- TASK ITEM
For this exercise, return all the data exactly as it stands.

==============================

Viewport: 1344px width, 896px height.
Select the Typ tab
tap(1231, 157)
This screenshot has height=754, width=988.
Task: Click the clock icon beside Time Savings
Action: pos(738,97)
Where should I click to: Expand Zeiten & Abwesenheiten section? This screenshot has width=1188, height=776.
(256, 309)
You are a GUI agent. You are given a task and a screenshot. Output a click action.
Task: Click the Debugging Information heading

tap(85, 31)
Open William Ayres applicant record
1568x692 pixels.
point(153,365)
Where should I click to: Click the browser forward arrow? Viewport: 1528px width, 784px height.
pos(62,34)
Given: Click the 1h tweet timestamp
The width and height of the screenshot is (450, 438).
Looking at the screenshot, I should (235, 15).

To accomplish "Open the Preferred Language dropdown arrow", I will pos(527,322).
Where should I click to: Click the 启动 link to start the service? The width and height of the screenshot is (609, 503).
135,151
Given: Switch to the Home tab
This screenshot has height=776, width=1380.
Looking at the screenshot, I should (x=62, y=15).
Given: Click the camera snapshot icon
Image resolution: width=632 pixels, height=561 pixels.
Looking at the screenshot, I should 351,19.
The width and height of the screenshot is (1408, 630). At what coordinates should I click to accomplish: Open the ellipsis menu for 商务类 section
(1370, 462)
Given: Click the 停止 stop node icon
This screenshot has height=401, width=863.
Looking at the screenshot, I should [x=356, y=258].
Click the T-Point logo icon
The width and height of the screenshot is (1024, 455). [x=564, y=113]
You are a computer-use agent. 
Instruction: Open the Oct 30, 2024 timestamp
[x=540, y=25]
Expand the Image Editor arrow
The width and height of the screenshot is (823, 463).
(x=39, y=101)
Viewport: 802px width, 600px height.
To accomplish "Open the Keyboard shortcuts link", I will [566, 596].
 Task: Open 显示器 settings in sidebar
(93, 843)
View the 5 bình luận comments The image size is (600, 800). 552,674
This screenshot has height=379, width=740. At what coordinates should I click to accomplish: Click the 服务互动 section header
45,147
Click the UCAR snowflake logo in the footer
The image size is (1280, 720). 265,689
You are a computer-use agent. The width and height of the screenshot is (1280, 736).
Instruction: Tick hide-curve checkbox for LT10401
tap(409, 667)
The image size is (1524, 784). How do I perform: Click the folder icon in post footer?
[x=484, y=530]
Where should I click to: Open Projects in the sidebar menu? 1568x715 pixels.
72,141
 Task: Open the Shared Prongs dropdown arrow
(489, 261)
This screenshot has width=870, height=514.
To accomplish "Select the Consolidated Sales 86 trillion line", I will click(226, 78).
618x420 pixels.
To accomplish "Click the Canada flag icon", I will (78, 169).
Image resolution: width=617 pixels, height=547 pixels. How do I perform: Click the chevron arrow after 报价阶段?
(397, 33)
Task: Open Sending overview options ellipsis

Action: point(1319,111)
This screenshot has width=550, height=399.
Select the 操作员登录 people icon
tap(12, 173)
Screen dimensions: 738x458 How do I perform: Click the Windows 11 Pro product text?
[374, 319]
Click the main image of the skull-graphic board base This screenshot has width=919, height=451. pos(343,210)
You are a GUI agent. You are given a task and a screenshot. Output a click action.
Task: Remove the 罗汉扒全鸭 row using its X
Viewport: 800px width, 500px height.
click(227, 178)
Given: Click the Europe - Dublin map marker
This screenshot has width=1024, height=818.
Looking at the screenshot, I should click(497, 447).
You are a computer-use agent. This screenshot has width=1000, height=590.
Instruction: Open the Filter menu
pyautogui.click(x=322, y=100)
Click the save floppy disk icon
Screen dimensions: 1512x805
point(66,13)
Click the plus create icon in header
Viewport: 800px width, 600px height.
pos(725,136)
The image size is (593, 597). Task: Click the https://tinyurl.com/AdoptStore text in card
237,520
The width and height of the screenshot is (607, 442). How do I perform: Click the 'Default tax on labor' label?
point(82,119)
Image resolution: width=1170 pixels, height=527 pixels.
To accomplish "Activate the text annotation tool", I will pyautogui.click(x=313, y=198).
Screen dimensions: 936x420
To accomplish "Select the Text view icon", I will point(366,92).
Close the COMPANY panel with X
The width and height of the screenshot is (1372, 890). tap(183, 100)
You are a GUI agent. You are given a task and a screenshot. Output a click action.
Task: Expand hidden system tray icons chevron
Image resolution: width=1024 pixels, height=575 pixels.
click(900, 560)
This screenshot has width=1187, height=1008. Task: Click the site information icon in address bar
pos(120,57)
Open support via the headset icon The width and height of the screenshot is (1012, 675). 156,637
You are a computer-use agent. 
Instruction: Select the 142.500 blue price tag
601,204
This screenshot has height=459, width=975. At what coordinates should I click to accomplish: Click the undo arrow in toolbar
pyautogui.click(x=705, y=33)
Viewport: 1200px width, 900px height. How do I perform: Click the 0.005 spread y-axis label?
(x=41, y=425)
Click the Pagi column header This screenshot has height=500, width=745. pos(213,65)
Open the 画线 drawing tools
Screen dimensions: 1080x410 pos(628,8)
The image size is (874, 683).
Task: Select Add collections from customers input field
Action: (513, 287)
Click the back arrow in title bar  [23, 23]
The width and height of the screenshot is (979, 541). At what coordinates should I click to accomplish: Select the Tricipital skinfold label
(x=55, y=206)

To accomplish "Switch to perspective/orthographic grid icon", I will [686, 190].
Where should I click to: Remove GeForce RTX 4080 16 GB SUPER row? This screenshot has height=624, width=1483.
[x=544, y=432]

==============================

- TASK RESPONSE
Viewport: 1344px width, 896px height.
Select the Typ tab
tap(1231, 157)
This screenshot has height=754, width=988.
Task: Click the clock icon beside Time Savings
Action: pos(738,97)
Where should I click to: Expand Zeiten & Abwesenheiten section? This screenshot has width=1188, height=776.
(256, 309)
You are a GUI agent. You are given a task and a screenshot. Output a click action.
Task: Click the Debugging Information heading

tap(85, 31)
Open William Ayres applicant record
1568x692 pixels.
point(153,365)
Where should I click to: Click the browser forward arrow? Viewport: 1528px width, 784px height.
pos(62,34)
Given: Click the 1h tweet timestamp
The width and height of the screenshot is (450, 438).
Looking at the screenshot, I should (235, 15).

To accomplish "Open the Preferred Language dropdown arrow", I will pos(527,322).
Where should I click to: Click the 启动 link to start the service? The width and height of the screenshot is (609, 503).
135,151
Given: Switch to the Home tab
This screenshot has height=776, width=1380.
Looking at the screenshot, I should (x=62, y=15).
Given: Click the camera snapshot icon
Image resolution: width=632 pixels, height=561 pixels.
Looking at the screenshot, I should 351,19.
The width and height of the screenshot is (1408, 630). At what coordinates should I click to accomplish: Open the ellipsis menu for 商务类 section
(1370, 462)
Given: Click the 停止 stop node icon
This screenshot has height=401, width=863.
Looking at the screenshot, I should [x=356, y=258].
Click the T-Point logo icon
The width and height of the screenshot is (1024, 455). [x=564, y=113]
You are a computer-use agent. 
Instruction: Open the Oct 30, 2024 timestamp
[x=540, y=25]
Expand the Image Editor arrow
The width and height of the screenshot is (823, 463).
(x=39, y=101)
Viewport: 802px width, 600px height.
To accomplish "Open the Keyboard shortcuts link", I will [566, 596].
 Task: Open 显示器 settings in sidebar
(93, 843)
View the 5 bình luận comments The image size is (600, 800). 552,674
This screenshot has height=379, width=740. At what coordinates should I click to accomplish: Click the 服务互动 section header
45,147
Click the UCAR snowflake logo in the footer
The image size is (1280, 720). 265,689
You are a computer-use agent. The width and height of the screenshot is (1280, 736).
Instruction: Tick hide-curve checkbox for LT10401
tap(409, 667)
The image size is (1524, 784). How do I perform: Click the folder icon in post footer?
[x=484, y=530]
Where should I click to: Open Projects in the sidebar menu? 1568x715 pixels.
72,141
 Task: Open the Shared Prongs dropdown arrow
(489, 261)
This screenshot has width=870, height=514.
To accomplish "Select the Consolidated Sales 86 trillion line", I will click(226, 78).
618x420 pixels.
To accomplish "Click the Canada flag icon", I will (78, 169).
Image resolution: width=617 pixels, height=547 pixels. How do I perform: Click the chevron arrow after 报价阶段?
(397, 33)
Task: Open Sending overview options ellipsis

Action: point(1319,111)
This screenshot has width=550, height=399.
Select the 操作员登录 people icon
tap(12, 173)
Screen dimensions: 738x458 How do I perform: Click the Windows 11 Pro product text?
[374, 319]
Click the main image of the skull-graphic board base This screenshot has width=919, height=451. pos(343,210)
You are a GUI agent. You are given a task and a screenshot. Output a click action.
Task: Remove the 罗汉扒全鸭 row using its X
Viewport: 800px width, 500px height.
click(227, 178)
Given: Click the Europe - Dublin map marker
This screenshot has width=1024, height=818.
Looking at the screenshot, I should click(497, 447).
You are a computer-use agent. This screenshot has width=1000, height=590.
Instruction: Open the Filter menu
pyautogui.click(x=322, y=100)
Click the save floppy disk icon
Screen dimensions: 1512x805
point(66,13)
Click the plus create icon in header
Viewport: 800px width, 600px height.
pos(725,136)
The image size is (593, 597). Task: Click the https://tinyurl.com/AdoptStore text in card
237,520
The width and height of the screenshot is (607, 442). How do I perform: Click the 'Default tax on labor' label?
point(82,119)
Image resolution: width=1170 pixels, height=527 pixels.
To accomplish "Activate the text annotation tool", I will pyautogui.click(x=313, y=198).
Screen dimensions: 936x420
To accomplish "Select the Text view icon", I will point(366,92).
Close the COMPANY panel with X
The width and height of the screenshot is (1372, 890). tap(183, 100)
You are a GUI agent. You are given a task and a screenshot. Output a click action.
Task: Expand hidden system tray icons chevron
Image resolution: width=1024 pixels, height=575 pixels.
click(900, 560)
This screenshot has width=1187, height=1008. Task: Click the site information icon in address bar
pos(120,57)
Open support via the headset icon The width and height of the screenshot is (1012, 675). 156,637
You are a computer-use agent. 
Instruction: Select the 142.500 blue price tag
601,204
This screenshot has height=459, width=975. At what coordinates should I click to accomplish: Click the undo arrow in toolbar
pyautogui.click(x=705, y=33)
Viewport: 1200px width, 900px height. How do I perform: Click the 0.005 spread y-axis label?
(x=41, y=425)
Click the Pagi column header This screenshot has height=500, width=745. pos(213,65)
Open the 画线 drawing tools
Screen dimensions: 1080x410 pos(628,8)
The image size is (874, 683).
Task: Select Add collections from customers input field
Action: (513, 287)
Click the back arrow in title bar  [23, 23]
The width and height of the screenshot is (979, 541). At what coordinates should I click to accomplish: Select the Tricipital skinfold label
(x=55, y=206)

To accomplish "Switch to perspective/orthographic grid icon", I will [686, 190].
Where should I click to: Remove GeForce RTX 4080 16 GB SUPER row? This screenshot has height=624, width=1483.
[x=544, y=432]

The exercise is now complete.